Plano de Montoro
 


 

 

      Montoro está al fondo  
 

"Montoro está al fondo. Es un pueblo viejo en senos de piedra montando a la jaca.

Semeja una banda de blancas palomas posadas a capricho sobre aquellas lastras. Rincones fecundos de Sierra Morena, donde duerme el tiempo y el alma es alma"

Los versos de Manuel Terrín, insigne poeta montoreño, definen la esencia del pueblo de Montoro, un pueblo de rancio abolengo, labrado en tres senos o cerros de piedra molinaza, que encierra rincones fecundos, en cuya visita el alma se serena y el tiempo pasa inadvertidamente.

Montoro es conocida como la "Bella Escondida", pues el que pasa por la Autovía Córdoba-Madrid, sólo ve algunas casas desparramadas, que no le sugieren el fascinante espectáculo que se contempla a unos trescientos metros. También, por asentarse su casco urbano sobre una espina rocosa, figurando así, una montaña de casas, rodeada por un cerrado meandro del río Guadalquivir, se la ha venido a llamar el "Toledo Andaluz". Tras dejar atrás los Jardines de la Virgen de Gracia, con piedra dedicada a Esculapio Augusto, llegamos al Realejo (llamado así para conmemorar la parada que en ese lugar hizo Felipe IV). De repente, nuestras pupilas son impactadas por un pasaje de ensueño, de vital cromatismo: arquitectura de casas colgantes, superpuestas; terrazas y tejados de escalonada caída; esplendente polocromía de molinaza y cal en el espejo del río reflejada.
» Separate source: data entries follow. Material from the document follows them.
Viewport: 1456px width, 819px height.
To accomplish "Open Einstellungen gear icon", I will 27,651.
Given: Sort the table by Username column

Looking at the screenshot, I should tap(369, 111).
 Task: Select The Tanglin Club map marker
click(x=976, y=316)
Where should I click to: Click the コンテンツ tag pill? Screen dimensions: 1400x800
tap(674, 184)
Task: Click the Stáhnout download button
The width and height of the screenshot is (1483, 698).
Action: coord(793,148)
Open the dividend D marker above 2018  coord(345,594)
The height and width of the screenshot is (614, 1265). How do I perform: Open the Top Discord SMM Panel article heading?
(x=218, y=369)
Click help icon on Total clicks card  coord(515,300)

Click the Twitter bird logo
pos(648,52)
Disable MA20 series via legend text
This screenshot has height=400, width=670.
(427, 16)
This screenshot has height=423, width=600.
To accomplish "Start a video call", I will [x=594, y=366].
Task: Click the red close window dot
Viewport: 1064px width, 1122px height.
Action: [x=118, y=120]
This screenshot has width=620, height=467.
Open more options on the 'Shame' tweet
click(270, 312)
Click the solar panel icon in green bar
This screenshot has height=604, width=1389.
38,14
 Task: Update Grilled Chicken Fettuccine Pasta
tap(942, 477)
Las aguas del Guadalquivir abrazan tortuosamente los sillares bermejos y prietos del pueblo.

El hermoso PUENTE de las Doncellas o de las Donadas (las damas del pueblo donaron sus joyas para su construcción) lo cruza uniendo el Retamar, belén perenne de pinos coronado, con el casco urbano de dominante torre centenaria. Todo el deslumbrante y cromado poliformismo arquitectónico puede contemplarse bajo una perspectiva más amplia desde el LLanete de los Moros, privilegio atalaya, anfitrión de los distintos pueblos que pasaron por estos parajes: Homo Erectus hace unos 100.000 años, los coetános del hombre de Neanderthal, unos 500 años en pleno Paleolítico Medio, o los hombres del Neolítico, ya en plena transición a la Edad de los Metales, según atestiguan las hachas encontradas en el cerrillo del Moro o Palomarejo, monte gemelo del LLanete de los Moros en cuya falda -junto a la Cruz Chiquita- se abrían la puerta principal de la muralla defensiva de la antigua Épora romana.